WORK INSTRUCTIONS: Your answer should be every line of the records that contains the word "showing".

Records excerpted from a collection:

=== Begin Enclosure ===

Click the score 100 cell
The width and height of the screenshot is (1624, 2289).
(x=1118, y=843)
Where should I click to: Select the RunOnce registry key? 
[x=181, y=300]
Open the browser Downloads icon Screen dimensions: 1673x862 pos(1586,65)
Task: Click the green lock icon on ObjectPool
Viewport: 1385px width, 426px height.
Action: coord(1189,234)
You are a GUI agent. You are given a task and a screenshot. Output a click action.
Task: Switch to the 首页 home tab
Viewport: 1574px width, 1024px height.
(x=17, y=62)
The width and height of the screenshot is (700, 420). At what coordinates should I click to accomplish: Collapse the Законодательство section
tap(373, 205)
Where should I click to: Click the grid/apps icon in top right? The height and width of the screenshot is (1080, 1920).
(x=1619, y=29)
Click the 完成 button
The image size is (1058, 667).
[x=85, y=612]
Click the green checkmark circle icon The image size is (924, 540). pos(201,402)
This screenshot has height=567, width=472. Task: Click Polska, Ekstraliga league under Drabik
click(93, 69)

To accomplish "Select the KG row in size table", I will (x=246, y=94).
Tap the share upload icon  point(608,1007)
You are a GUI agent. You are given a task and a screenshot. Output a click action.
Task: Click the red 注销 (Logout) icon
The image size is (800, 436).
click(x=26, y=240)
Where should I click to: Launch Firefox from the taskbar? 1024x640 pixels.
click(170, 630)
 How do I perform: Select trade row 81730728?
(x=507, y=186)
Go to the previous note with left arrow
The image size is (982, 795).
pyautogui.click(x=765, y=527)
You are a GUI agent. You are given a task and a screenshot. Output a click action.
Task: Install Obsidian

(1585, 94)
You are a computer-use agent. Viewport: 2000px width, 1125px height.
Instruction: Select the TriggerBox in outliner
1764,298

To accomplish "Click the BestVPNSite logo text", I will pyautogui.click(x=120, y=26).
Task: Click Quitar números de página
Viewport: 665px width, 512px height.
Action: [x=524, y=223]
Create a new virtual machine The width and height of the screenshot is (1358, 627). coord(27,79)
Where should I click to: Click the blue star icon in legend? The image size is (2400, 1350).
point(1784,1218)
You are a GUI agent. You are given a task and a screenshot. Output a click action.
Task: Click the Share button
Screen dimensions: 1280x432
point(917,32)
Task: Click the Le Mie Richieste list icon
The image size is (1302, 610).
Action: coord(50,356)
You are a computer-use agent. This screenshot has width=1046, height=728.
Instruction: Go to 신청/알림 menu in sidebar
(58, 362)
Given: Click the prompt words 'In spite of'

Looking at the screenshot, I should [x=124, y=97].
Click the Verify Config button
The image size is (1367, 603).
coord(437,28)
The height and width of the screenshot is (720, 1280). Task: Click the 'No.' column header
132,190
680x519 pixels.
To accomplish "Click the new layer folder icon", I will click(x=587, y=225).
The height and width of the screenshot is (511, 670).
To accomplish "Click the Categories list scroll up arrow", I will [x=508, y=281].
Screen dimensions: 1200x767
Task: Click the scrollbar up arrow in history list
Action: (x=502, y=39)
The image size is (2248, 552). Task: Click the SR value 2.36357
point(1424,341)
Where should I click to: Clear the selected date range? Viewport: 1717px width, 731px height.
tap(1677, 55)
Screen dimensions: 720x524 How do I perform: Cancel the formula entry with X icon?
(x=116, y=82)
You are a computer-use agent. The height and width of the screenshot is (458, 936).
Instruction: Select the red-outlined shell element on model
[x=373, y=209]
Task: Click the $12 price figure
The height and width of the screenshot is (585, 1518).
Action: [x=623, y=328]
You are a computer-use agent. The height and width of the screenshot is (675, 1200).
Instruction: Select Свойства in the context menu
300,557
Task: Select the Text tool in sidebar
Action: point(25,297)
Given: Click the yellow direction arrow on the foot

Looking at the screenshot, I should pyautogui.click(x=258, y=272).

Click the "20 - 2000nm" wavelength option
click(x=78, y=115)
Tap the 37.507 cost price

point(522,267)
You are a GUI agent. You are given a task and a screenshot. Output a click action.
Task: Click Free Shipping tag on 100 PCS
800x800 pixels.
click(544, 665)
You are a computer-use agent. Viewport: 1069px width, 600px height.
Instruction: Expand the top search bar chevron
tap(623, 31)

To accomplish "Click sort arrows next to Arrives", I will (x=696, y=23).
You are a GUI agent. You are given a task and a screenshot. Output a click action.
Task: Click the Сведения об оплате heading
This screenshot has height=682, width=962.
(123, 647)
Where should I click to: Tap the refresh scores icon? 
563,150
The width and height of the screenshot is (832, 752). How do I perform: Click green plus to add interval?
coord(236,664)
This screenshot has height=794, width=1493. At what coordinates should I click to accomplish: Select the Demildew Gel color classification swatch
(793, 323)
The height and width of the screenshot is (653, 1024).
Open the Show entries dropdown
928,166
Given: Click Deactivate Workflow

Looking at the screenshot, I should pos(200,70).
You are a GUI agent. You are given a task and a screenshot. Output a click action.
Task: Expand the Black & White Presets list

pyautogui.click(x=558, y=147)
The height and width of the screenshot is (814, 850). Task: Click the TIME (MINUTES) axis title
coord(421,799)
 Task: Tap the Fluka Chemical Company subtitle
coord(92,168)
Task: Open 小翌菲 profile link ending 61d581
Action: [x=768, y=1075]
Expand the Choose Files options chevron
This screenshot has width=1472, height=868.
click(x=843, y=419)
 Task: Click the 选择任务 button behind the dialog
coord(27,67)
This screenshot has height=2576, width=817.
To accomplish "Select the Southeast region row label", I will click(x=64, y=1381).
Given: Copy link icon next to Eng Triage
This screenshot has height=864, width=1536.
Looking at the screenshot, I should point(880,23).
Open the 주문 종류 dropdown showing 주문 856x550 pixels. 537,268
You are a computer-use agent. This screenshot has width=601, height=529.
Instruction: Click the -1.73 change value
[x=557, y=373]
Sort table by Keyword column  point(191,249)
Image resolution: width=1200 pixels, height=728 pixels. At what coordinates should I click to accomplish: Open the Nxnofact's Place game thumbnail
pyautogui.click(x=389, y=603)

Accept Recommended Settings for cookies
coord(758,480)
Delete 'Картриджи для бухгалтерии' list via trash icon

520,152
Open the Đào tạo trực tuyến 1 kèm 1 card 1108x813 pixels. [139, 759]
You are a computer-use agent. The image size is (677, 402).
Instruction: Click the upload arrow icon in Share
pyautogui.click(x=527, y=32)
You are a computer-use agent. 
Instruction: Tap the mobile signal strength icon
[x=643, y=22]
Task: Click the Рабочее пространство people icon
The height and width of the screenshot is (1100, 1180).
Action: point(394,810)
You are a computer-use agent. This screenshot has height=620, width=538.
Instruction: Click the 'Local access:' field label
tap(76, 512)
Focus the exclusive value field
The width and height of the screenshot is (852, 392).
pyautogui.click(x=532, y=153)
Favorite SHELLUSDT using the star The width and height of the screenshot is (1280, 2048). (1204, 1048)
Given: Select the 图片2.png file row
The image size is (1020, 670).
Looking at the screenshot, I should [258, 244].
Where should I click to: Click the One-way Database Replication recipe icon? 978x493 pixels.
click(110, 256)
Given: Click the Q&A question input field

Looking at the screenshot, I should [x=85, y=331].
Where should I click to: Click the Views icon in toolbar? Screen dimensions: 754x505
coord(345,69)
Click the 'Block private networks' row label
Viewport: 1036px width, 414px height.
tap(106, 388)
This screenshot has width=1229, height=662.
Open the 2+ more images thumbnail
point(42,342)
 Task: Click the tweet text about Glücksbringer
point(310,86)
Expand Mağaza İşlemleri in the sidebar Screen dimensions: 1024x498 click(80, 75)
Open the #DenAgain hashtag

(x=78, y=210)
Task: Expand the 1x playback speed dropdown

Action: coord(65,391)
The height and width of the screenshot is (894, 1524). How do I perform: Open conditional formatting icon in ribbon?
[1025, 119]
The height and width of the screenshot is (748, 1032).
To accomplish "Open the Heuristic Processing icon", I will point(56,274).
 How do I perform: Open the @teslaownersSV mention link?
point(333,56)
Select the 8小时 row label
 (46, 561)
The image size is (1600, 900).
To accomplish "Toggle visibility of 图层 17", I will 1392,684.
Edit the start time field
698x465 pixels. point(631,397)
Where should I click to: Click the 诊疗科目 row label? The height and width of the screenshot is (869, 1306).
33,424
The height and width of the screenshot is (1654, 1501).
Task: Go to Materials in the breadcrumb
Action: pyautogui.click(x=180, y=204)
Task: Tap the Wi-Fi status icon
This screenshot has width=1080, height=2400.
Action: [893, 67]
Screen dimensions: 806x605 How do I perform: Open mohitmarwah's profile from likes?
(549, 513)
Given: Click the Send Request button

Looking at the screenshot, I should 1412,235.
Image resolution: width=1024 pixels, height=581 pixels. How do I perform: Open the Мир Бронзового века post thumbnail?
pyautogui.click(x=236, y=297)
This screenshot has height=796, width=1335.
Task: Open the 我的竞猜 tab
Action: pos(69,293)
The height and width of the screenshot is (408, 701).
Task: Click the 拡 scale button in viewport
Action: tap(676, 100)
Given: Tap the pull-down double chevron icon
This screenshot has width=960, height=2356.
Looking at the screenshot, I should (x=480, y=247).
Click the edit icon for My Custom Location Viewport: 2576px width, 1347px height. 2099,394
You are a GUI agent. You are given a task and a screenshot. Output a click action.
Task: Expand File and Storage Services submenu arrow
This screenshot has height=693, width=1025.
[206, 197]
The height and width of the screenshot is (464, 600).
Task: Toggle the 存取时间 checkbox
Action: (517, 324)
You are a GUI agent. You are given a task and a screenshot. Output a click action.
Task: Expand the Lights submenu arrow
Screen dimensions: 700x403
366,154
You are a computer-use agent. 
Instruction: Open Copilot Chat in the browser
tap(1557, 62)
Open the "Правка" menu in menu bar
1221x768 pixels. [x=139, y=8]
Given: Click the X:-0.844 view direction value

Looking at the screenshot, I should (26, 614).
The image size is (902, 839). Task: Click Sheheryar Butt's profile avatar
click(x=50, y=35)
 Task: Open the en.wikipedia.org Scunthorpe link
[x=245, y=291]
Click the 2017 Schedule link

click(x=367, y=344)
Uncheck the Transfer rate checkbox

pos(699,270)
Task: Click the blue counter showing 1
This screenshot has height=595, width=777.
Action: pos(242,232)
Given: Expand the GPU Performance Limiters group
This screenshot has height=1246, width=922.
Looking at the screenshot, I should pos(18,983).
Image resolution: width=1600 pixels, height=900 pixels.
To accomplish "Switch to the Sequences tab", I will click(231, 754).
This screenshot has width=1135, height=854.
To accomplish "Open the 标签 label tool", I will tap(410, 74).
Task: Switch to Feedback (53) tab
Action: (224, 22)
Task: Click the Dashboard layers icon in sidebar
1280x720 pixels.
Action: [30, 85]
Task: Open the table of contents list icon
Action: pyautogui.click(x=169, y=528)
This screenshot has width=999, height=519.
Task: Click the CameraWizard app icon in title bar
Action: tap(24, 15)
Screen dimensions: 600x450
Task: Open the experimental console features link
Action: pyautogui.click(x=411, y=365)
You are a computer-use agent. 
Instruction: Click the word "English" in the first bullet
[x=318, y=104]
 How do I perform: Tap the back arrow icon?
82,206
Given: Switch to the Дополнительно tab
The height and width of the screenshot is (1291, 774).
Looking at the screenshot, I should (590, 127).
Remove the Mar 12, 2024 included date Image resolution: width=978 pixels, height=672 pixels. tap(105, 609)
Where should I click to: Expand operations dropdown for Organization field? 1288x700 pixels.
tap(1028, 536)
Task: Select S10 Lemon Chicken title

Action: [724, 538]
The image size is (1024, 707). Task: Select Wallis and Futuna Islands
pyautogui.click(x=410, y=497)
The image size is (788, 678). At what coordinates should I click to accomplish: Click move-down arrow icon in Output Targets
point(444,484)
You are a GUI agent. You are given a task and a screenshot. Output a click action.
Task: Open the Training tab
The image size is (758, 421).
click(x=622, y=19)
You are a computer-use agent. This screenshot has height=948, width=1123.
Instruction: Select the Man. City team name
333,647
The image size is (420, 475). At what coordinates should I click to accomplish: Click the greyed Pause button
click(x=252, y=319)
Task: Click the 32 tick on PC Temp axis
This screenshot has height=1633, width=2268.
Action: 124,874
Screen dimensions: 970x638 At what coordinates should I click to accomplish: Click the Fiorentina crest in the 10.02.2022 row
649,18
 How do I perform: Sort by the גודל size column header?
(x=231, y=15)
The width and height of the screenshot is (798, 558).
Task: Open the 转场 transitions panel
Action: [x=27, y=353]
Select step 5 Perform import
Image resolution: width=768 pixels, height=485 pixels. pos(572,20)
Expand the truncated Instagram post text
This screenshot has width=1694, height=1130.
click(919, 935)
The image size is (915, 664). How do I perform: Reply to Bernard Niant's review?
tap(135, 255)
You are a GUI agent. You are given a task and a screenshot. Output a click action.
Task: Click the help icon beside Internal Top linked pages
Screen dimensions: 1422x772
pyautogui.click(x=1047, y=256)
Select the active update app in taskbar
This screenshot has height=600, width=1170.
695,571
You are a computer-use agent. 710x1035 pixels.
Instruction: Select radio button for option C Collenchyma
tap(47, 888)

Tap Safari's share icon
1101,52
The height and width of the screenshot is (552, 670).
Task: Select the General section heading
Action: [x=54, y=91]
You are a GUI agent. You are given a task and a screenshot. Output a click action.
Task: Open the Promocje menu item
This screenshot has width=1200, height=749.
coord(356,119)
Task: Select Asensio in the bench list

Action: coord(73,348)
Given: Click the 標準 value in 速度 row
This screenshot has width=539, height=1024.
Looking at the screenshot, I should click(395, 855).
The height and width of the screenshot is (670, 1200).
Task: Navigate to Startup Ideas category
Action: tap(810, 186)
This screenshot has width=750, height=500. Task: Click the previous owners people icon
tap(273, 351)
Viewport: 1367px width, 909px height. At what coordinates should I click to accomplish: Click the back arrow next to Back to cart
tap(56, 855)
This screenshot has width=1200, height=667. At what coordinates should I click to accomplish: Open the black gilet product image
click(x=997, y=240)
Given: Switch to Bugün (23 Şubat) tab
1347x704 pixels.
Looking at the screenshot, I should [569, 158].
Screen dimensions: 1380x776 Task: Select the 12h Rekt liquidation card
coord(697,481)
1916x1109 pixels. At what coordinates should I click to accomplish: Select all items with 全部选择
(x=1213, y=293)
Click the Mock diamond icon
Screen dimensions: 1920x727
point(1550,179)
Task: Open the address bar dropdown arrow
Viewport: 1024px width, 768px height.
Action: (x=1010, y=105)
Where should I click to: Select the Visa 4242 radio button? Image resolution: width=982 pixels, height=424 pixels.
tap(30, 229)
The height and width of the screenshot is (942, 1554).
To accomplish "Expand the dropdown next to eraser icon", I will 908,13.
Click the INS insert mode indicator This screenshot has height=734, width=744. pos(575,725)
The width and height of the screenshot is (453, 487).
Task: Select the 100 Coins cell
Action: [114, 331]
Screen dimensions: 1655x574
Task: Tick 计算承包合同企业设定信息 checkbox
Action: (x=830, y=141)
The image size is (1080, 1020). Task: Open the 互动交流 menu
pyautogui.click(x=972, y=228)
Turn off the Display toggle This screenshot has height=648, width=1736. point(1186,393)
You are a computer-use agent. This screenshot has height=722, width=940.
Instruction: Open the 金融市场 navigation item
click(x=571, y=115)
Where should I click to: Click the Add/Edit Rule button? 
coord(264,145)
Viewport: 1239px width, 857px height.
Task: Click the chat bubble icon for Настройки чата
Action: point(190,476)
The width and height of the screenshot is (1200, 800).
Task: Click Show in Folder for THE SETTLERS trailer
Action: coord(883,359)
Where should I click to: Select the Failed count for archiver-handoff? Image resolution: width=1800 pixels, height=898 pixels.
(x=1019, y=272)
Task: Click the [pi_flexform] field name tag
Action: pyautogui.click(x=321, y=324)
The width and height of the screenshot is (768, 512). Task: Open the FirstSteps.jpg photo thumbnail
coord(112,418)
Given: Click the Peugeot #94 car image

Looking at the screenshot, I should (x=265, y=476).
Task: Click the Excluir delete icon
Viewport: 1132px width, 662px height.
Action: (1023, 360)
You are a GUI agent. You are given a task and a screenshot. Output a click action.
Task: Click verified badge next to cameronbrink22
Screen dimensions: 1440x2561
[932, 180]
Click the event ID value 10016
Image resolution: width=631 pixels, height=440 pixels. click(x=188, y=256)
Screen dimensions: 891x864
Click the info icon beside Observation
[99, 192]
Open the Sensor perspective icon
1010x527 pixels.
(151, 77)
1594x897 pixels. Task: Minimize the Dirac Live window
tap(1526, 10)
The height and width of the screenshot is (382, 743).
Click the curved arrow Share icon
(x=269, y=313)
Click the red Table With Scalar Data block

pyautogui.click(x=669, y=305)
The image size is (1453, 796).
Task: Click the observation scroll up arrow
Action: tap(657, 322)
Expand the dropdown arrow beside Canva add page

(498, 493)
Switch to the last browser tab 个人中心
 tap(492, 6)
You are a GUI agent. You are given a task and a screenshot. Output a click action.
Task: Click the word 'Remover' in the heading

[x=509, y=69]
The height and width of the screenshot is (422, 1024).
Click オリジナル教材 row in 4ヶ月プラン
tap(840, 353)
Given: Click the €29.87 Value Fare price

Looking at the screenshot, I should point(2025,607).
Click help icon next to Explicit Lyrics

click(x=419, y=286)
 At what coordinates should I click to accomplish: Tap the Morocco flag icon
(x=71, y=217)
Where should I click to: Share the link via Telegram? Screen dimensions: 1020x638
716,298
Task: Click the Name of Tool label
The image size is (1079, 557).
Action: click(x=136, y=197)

=== End Enclosure ===

OUTPUT FOR THIS TASK:
Open the 주문 종류 dropdown showing 주문 856x550 pixels. 537,268
Task: Click the blue counter showing 1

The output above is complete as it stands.